Callier agreed, pointing out the many changes in racial information collected in the census. “In the genetics field, they often refer to African ancestry,” Callier said. “A scientist will say, ‘I’m studying a subject with African ancestry, or I’m studying a European ancestry population, but there’s no biological basis.’” She said that the scientific community is currently moving away from the “continental model” of identification because of its lack of relevance.
“If Barack Obama went into a clinic, a doctor would treat him as Black and possibly believe that he is of West African ancestry,” Callier said, while his ancestors are from East Africa and England. “The same is true of Kamala Harris, who doctors might treat as Black and not take into account her Asian ancestry.”
To illustrate the potential pitfalls of race- and ancestry-based treatment, Callier cited the drug abacavir. Developed to treat HIV, the drug was known to cause an adverse reaction in individuals who have a specific allele, or variant gene form, that is more common in individuals of European ancestry. According to an article in the New England Journal of Medicine, this finding led some scientists to recommend screening for the allele in European populations but not others. However, substantial differences were seen in two African populations: The prevalence of the allele in the Kenyan Masai group was 13.6 percent (more than double that in European samples) but zero among the Yoruba in Nigeria.
“So, using the term ‘Black’ or ‘African ancestry’ in that context could have medical implications,” Callier said, “because the doctor wouldn’t necessarily know how they should go about prescribing drugs for the individual.” The U.S. Food and Drug Administration (FDA) recommends screening all groups for the allele before prescribing abacavir.
Another drug, BiDil, provides an additional example of the intersection between race and medical products. Developed by NitroMed Inc. and approved by the FDA as the first race-specific medication, it was marketed for use to combat heart failure among Black patients. “Lots of problems there,” Williams said.
Yearby pointed out NitroMed’s financial interest in the marketing of the drug, which she said was the product of an attempt to renew the patent protection for a lapsing medication through recombination with another drug. She said the company leveraged clinical results showing efficacy for Black patients to achieve its commercial goals while claiming to help the Black community.
“Companies can misuse this thought of health equity, and this thought of race, to say they are working to improve things, when their overall goal is just to make money and reinforce this notion of who is Black on a biological level, which is, again, not true,” Yearby said. “There is no biological link to race. It’s not even really social because we can’t define who is Black. It’s not really helpful in this context.”
Callier stressed that researchers and medical professionals are largely good-intentioned, but noted that the debate about the use of racial genetics is an ongoing one within the scientific community.
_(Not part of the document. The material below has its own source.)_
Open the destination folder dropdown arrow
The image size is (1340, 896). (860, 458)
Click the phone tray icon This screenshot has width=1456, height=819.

She reiterated her own belief in the lack of biological basis for race. “The norm is for a person to have heterogeneous ancestry, and a person in Africa is more likely to be similar to someone in Europe than they are to be genetically similar to someone right next door,” she said.
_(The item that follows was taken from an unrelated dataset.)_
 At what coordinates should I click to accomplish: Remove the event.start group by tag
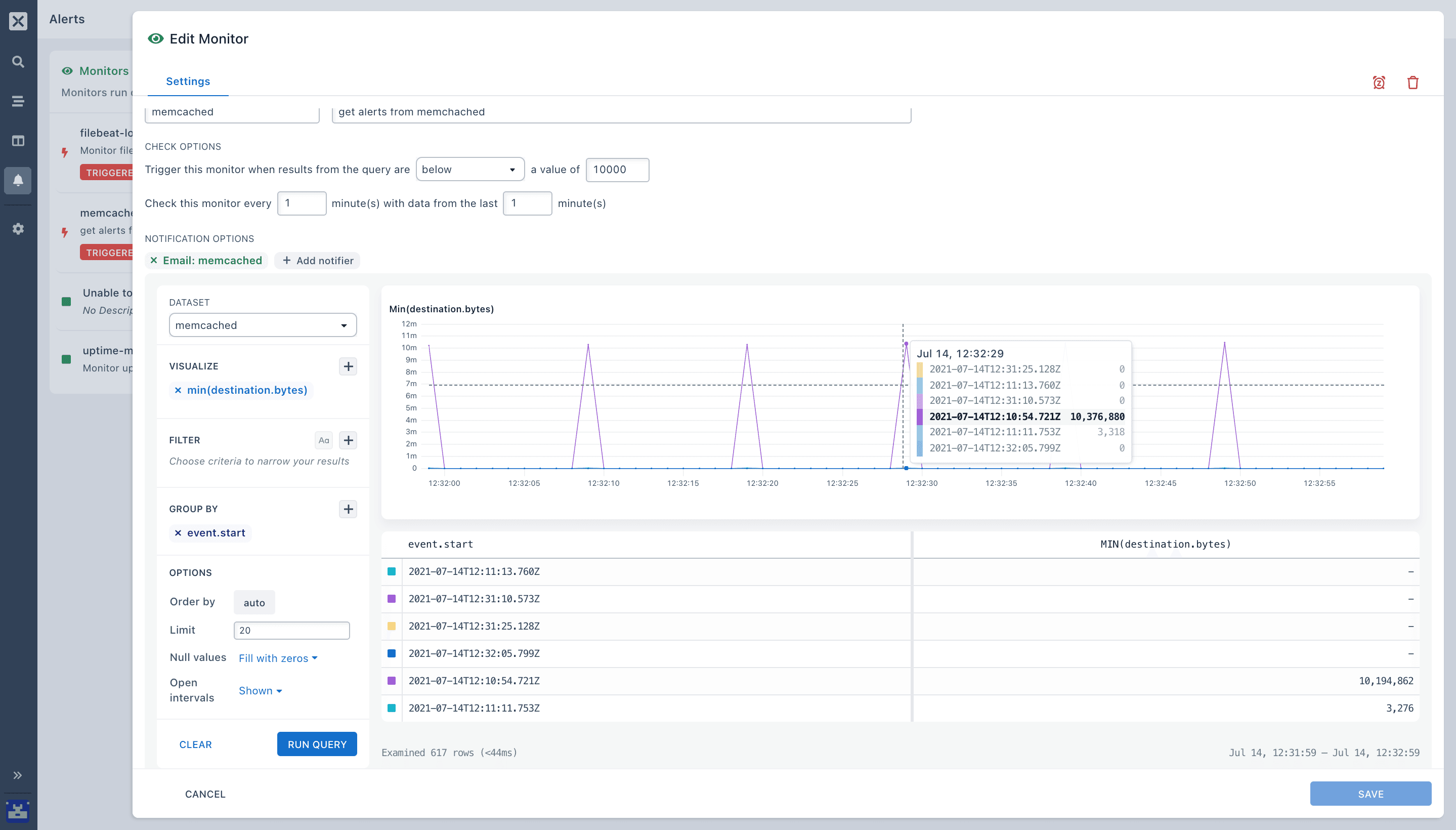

Callier pointed out that the clinical trials of BiDil showed a 43 percent increase in the survival rate among patients identifying as Black, which justified its being brought to market. “My problem with BiDil is that we still don’t know today why 43 percent of people responded well to the drug. Where is the research into the biological basis for this beyond race?” she asked. Since inquiry stopped at race, valuable information is lost. “We’re not producing the data that we need so that we can use genetic data in the clinic,” she added.